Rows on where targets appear
----

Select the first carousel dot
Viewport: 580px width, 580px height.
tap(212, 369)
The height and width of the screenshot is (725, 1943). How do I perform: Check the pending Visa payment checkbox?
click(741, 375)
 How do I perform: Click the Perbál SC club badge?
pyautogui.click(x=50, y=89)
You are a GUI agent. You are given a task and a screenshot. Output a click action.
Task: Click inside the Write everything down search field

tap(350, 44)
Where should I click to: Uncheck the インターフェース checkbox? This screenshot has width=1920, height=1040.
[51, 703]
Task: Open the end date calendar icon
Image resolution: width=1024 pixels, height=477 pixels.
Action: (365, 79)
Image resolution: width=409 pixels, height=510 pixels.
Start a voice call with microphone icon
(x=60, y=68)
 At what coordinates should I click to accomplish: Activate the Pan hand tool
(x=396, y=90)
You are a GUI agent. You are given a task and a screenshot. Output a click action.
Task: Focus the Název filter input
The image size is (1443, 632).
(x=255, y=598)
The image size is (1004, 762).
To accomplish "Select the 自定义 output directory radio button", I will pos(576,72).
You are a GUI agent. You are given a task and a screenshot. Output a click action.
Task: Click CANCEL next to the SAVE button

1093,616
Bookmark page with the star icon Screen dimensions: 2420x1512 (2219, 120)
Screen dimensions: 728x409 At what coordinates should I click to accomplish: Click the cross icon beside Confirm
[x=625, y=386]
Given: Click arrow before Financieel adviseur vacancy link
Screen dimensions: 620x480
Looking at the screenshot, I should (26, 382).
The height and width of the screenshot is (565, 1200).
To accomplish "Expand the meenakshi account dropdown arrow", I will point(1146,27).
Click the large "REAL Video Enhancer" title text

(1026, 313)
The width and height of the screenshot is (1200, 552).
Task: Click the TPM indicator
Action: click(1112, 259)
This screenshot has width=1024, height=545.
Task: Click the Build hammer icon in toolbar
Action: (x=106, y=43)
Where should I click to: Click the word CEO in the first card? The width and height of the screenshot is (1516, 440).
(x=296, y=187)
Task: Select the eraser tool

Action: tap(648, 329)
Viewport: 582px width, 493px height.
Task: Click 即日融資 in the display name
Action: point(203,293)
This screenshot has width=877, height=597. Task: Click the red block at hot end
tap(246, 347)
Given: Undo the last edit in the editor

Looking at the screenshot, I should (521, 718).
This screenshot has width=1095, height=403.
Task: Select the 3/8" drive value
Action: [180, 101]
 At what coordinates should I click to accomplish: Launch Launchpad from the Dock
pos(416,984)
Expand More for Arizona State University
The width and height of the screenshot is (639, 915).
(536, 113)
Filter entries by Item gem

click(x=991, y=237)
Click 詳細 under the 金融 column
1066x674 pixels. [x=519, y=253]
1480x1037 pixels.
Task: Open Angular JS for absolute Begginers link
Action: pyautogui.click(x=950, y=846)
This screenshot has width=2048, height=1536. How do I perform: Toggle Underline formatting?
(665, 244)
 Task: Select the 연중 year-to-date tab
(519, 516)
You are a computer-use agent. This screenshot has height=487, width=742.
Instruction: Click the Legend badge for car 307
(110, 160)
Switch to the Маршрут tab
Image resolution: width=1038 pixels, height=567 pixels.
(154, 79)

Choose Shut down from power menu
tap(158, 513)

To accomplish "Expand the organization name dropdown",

----

Copy every row above line for line, with no changes.

→ **ANSWER BELOW**
Select the first carousel dot
Viewport: 580px width, 580px height.
tap(212, 369)
The height and width of the screenshot is (725, 1943). How do I perform: Check the pending Visa payment checkbox?
click(741, 375)
 How do I perform: Click the Perbál SC club badge?
pyautogui.click(x=50, y=89)
You are a GUI agent. You are given a task and a screenshot. Output a click action.
Task: Click inside the Write everything down search field

tap(350, 44)
Where should I click to: Uncheck the インターフェース checkbox? This screenshot has width=1920, height=1040.
[51, 703]
Task: Open the end date calendar icon
Image resolution: width=1024 pixels, height=477 pixels.
Action: (365, 79)
Image resolution: width=409 pixels, height=510 pixels.
Start a voice call with microphone icon
(x=60, y=68)
 At what coordinates should I click to accomplish: Activate the Pan hand tool
(x=396, y=90)
You are a GUI agent. You are given a task and a screenshot. Output a click action.
Task: Focus the Název filter input
The image size is (1443, 632).
(x=255, y=598)
The image size is (1004, 762).
To accomplish "Select the 自定义 output directory radio button", I will pos(576,72).
You are a GUI agent. You are given a task and a screenshot. Output a click action.
Task: Click CANCEL next to the SAVE button

1093,616
Bookmark page with the star icon Screen dimensions: 2420x1512 (2219, 120)
Screen dimensions: 728x409 At what coordinates should I click to accomplish: Click the cross icon beside Confirm
[x=625, y=386]
Given: Click arrow before Financieel adviseur vacancy link
Screen dimensions: 620x480
Looking at the screenshot, I should (26, 382).
The height and width of the screenshot is (565, 1200).
To accomplish "Expand the meenakshi account dropdown arrow", I will point(1146,27).
Click the large "REAL Video Enhancer" title text

(1026, 313)
The width and height of the screenshot is (1200, 552).
Task: Click the TPM indicator
Action: click(1112, 259)
This screenshot has width=1024, height=545.
Task: Click the Build hammer icon in toolbar
Action: (x=106, y=43)
Where should I click to: Click the word CEO in the first card? The width and height of the screenshot is (1516, 440).
(x=296, y=187)
Task: Select the eraser tool

Action: tap(648, 329)
Viewport: 582px width, 493px height.
Task: Click 即日融資 in the display name
Action: point(203,293)
This screenshot has width=877, height=597. Task: Click the red block at hot end
tap(246, 347)
Given: Undo the last edit in the editor

Looking at the screenshot, I should (521, 718).
This screenshot has width=1095, height=403.
Task: Select the 3/8" drive value
Action: [180, 101]
 At what coordinates should I click to accomplish: Launch Launchpad from the Dock
pos(416,984)
Expand More for Arizona State University
The width and height of the screenshot is (639, 915).
(536, 113)
Filter entries by Item gem

click(x=991, y=237)
Click 詳細 under the 金融 column
1066x674 pixels. [x=519, y=253]
1480x1037 pixels.
Task: Open Angular JS for absolute Begginers link
Action: pyautogui.click(x=950, y=846)
This screenshot has width=2048, height=1536. How do I perform: Toggle Underline formatting?
(665, 244)
 Task: Select the 연중 year-to-date tab
(519, 516)
You are a computer-use agent. This screenshot has height=487, width=742.
Instruction: Click the Legend badge for car 307
(110, 160)
Switch to the Маршрут tab
Image resolution: width=1038 pixels, height=567 pixels.
(154, 79)

Choose Shut down from power menu
tap(158, 513)

To accomplish "Expand the organization name dropdown",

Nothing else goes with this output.